Today’s #FutureHigherEd idea is a novel use of big data to match students with peers and mentors and improve the learning experience. In 2010, Tim Renick at Georgia State Univesity started to examine millions of student grade reports looking for markers that might be predictive of classroom success. Over time, Renick and his team developed analytical models that would alert students and advisors when an intervention is needed. The resulting data-driven interventions improved graduation rates and saved GSU students over $3 Million in tuition payments. It also saved the university money and those savings justified hiring more advisors. The GSU project helped launch a revolution in the use of data to improve outcomes and was the subject of an Education Advisory Board case study which can be found here.

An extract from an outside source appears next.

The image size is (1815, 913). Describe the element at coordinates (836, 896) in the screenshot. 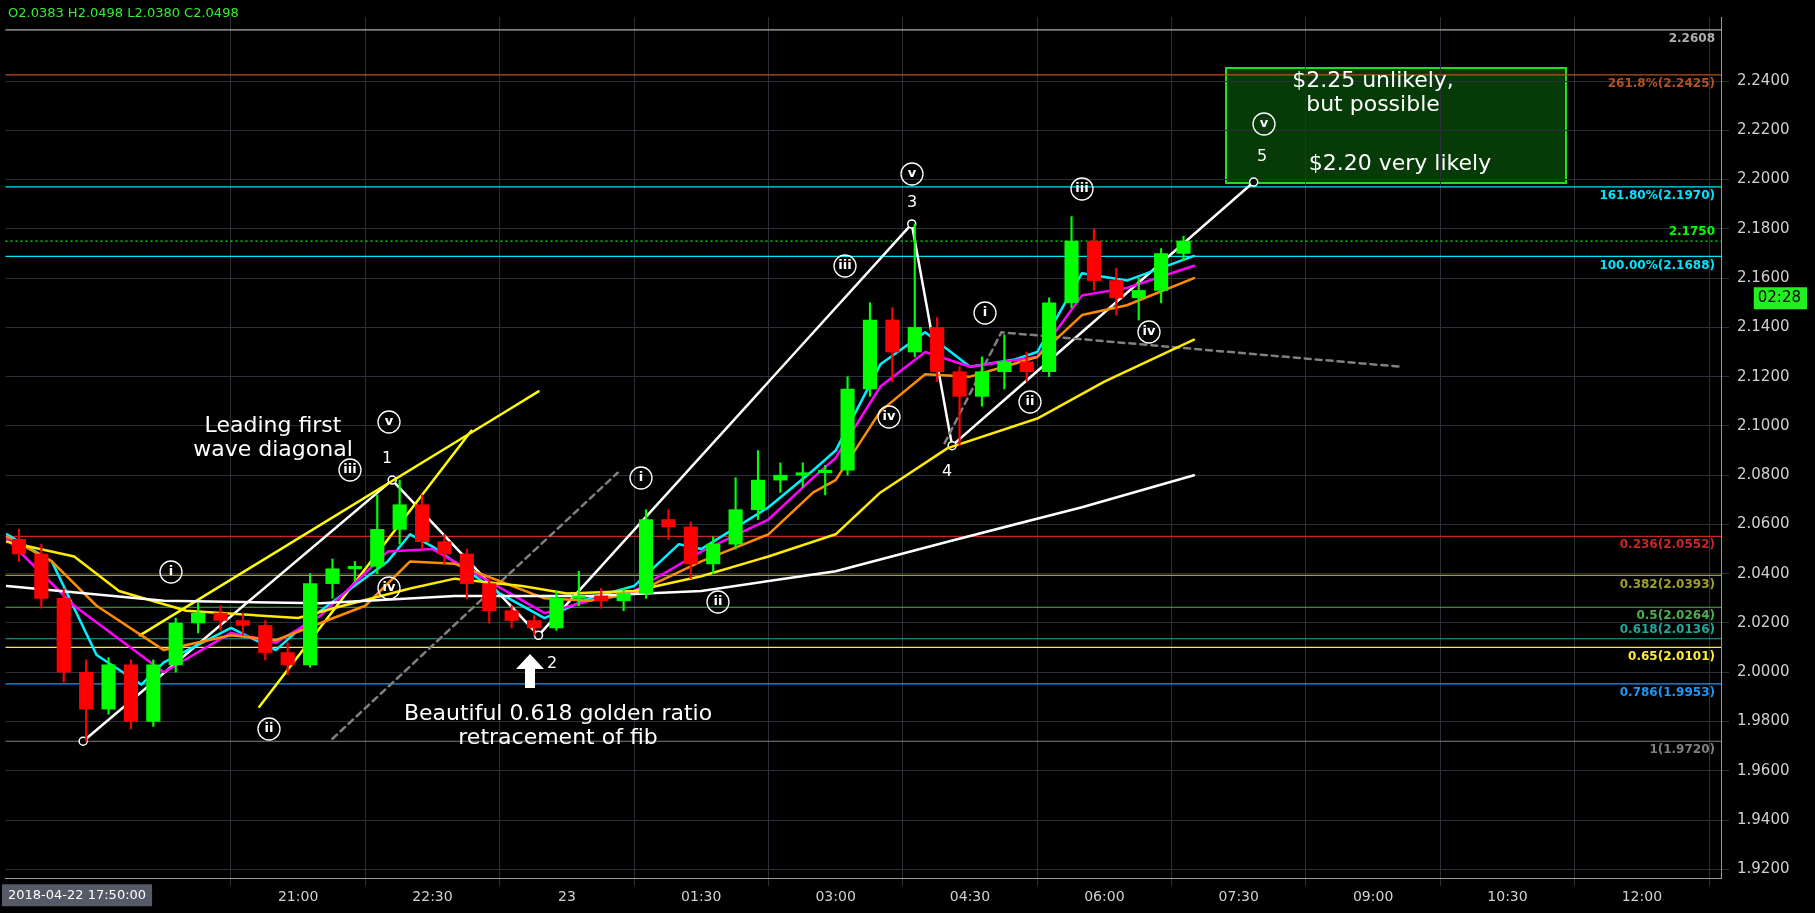

I see `x-tick-label: 03:00` at that location.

Terry Hosler’s submission to the openIDEO Challenge takes this idea in another direction: using student data to match students with peers and mentors. It’s an important concept because this kind of support strongly influences achievement.

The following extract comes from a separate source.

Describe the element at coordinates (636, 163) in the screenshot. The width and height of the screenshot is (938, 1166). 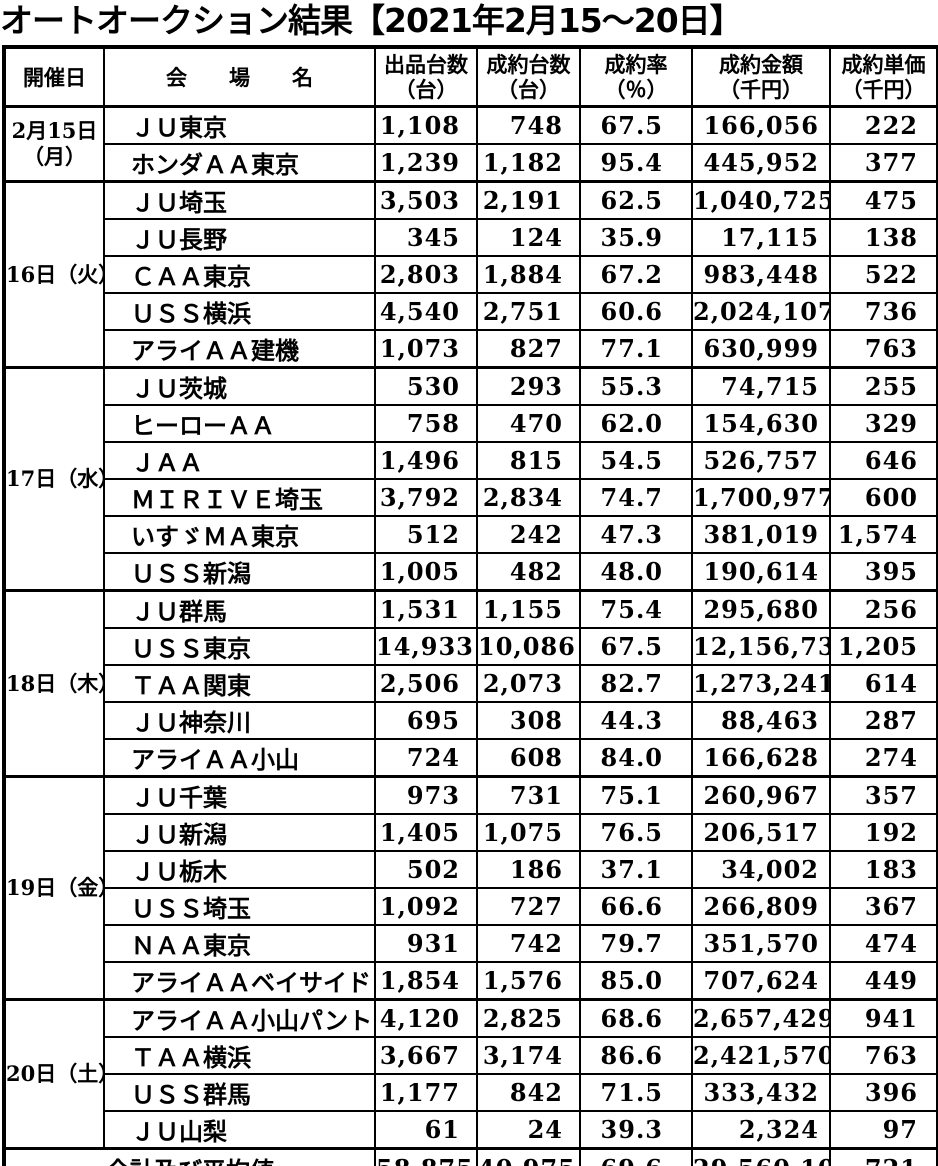
I see `rate-cell: 95.4` at that location.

For a student to be successful attending a university or college away from home takes a ‘village of support’ including guiding communication both before and once arriving on campus with both the student and their network of support (family, mentors, and, when the student chooses, a broader community to increase their confidence and comfort level.
This need is there for all students out of their normal cultural environment.

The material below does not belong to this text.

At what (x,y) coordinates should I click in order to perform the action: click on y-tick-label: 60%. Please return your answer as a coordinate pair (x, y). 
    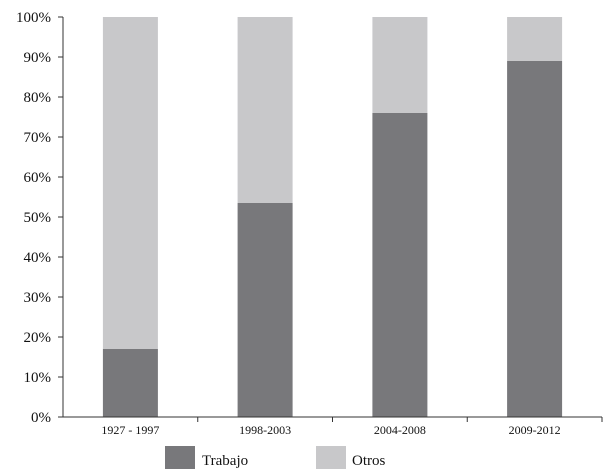
    Looking at the image, I should click on (38, 178).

This cultural match is particularly crucial for low-income, first-generation, rural students who are academically astute but unsure of higher education opportunities ‘away from home’ due to lack of experiences and feeling ‘like a fish out of water’.
How can Hosler’s idea be combined with the GSU predictive analytics model to identify not only culturally similar peers, but also a community of mentors and tutors who are likely to be effective at helping students improve classroom performance?